As observações e os atendimentos realizados durante os Estágios Supervisionados IV e V vivenciados em 2006 e 2007 na enfermaria coletiva do Hospital São Bento, serão aqui analisadas e baseadas nos conceitos sartreanos mencionados nos parágrafos anteriores e, explicados teoricamente ao longo do texto. Foi possível observar vários pacientes e escolher alguns deles com os quais se pode trabalhar.

Agora, então, é possível analisar e explicar conceitualmente neste trabalho, como foram feitas as intervenções psicológicas aplicadas nos pacientes ortopédicos atendidos.

No existencialismo sartreano, o homem como ser pensante compreende o caráter absurdo da existência, porque compreende racionalmente que a vida é carente de sentido. A realidade - entenda-se o nascer, viver e morrer - para Sartre é desprovida de razão de ser, é absurda. A realidade do mundo reduz-se pura e simplesmente num “estar-aí” gratuito, absurdo e sem sentido.

Contudo, o homem dificilmente consegue conviver com a simples constatação deste absurdo, da constatação de que ele é “coisa” entre as outras coisas. Então, ele sai em busca de algo que lhe permita deixar de ser apenas coisa, elemento, para ser projeto.

Assim é pela própria opção e efetivação da escolha em cada momento de sua vida e, principalmente, nas situações-limite, que a pessoa pode transformar a si mesma em Ser-para-si.

Conforme Rohmann (2000, p. 359), o mundo das coisas (o en-soi, ou ‘em si’), ao contrário, pode ser inerte e contingente, mas também é auto-suficiente e completo, cada objeto contendo sua própria essência. Nossas interações com o mundo exterior – possuir, usar, consumir ou controlá-lo – e nossas relações semelhantes com outras pessoas são tentativas de captar o ‘em si’, descobrir uma essência e se completar. Contudo, o em si pode tornar-se uma influência excessiva; alguém absorto no mundo, evitando responsabilidade pessoal e opções ativas, é como um objeto, inconsciente e impotente, vivendo na má-fé.

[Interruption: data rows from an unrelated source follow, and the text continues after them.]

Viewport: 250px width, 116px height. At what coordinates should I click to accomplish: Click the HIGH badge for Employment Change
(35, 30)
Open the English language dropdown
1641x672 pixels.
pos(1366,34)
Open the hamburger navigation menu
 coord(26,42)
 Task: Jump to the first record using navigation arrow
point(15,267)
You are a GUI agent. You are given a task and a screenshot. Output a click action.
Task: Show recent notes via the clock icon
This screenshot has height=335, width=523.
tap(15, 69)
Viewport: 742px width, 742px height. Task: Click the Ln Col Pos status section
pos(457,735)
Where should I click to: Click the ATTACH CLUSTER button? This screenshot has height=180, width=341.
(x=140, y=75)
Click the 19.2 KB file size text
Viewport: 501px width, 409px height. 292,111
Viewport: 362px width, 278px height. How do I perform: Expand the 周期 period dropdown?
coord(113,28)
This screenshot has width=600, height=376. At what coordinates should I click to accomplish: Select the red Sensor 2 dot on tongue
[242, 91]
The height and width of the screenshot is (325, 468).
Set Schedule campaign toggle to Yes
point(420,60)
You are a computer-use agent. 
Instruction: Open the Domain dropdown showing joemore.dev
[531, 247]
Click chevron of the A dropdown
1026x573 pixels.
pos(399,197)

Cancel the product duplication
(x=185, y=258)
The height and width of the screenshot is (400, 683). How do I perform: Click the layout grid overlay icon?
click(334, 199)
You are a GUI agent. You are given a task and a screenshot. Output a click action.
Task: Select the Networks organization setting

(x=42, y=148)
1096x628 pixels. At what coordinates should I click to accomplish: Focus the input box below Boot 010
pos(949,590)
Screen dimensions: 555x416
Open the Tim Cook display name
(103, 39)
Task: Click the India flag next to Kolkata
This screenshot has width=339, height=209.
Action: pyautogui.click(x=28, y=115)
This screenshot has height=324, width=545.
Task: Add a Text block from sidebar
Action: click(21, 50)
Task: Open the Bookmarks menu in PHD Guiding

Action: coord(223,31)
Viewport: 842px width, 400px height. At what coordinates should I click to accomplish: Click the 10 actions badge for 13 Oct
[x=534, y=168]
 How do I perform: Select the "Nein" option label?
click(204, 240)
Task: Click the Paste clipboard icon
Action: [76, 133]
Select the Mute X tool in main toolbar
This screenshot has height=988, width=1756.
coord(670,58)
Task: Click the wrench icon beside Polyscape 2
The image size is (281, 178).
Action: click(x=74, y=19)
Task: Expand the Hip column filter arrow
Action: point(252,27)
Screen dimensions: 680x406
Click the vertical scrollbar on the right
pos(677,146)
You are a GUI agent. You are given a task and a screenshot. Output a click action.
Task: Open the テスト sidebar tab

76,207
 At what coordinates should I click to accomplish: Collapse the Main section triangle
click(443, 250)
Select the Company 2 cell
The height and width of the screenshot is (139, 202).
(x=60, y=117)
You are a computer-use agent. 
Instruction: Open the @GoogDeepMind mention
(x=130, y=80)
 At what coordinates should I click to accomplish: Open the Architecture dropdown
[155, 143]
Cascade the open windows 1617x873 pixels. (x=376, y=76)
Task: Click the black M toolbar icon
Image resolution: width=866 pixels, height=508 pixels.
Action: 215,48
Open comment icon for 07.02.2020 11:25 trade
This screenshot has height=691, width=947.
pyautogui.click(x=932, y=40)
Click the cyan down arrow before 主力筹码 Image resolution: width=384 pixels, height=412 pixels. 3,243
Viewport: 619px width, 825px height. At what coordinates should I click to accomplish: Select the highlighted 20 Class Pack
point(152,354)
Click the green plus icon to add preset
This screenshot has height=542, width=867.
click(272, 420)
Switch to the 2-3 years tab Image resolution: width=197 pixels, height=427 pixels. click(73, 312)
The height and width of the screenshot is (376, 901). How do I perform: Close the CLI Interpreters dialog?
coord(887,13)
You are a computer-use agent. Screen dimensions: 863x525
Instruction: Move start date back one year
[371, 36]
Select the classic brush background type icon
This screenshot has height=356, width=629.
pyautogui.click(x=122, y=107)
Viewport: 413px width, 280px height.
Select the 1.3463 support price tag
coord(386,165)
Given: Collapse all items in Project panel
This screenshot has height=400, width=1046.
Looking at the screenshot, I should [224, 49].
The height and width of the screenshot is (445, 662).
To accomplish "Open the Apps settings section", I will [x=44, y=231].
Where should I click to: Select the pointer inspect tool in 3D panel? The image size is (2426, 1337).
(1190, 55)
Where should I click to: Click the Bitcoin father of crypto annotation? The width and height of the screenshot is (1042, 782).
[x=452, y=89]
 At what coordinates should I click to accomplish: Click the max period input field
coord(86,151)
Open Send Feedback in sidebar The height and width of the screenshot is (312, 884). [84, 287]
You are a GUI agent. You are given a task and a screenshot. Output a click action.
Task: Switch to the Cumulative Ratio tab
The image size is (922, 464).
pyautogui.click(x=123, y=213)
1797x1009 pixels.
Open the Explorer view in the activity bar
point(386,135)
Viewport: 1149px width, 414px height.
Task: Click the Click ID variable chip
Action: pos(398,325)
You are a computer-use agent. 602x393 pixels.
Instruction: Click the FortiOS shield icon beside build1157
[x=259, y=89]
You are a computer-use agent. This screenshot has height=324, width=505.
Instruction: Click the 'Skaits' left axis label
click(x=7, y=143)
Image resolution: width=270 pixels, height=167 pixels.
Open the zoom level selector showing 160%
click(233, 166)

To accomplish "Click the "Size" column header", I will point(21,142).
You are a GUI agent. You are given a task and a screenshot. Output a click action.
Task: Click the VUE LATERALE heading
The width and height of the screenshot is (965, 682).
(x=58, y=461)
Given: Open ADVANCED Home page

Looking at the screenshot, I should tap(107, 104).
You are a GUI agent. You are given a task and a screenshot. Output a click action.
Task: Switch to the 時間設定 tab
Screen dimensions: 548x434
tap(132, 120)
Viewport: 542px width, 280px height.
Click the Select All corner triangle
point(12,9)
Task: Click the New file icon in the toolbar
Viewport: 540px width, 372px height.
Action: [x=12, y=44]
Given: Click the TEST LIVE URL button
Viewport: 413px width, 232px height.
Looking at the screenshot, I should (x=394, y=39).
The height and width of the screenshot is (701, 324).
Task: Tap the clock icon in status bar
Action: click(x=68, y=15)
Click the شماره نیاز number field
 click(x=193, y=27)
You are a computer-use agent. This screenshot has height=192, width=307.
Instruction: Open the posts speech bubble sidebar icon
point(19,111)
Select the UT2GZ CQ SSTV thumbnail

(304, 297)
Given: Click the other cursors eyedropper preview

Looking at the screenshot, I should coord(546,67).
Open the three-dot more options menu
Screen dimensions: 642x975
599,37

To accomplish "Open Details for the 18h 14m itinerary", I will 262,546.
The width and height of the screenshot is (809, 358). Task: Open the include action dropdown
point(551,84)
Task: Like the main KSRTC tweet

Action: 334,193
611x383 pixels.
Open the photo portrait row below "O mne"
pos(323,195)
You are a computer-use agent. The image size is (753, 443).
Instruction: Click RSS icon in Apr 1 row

Para Sartre (1997), a consciência humana (o pour-soi, ou ‘para si’) é inquieta, ativa e aberta à experiência, mas sem conteúdo inerente. O ser humano procura esforçar-se na busca de projetos que o definam como Ser-para-si. A liberdade é essencialmente humana e, só possui significado na ação, na capacidade do homem impor modificações no mundo real. Assim, por ser livre, o homem é conseqüentemente responsável por tudo o que escolhe e faz.

As intervenções psicológicas aplicadas foram no sentido de mostrar a cada paciente a necessidade indispensável no processo de cura dele próprio; buscar seu caminho, seu processo de construção do Ser-para-si próprio, único e individual.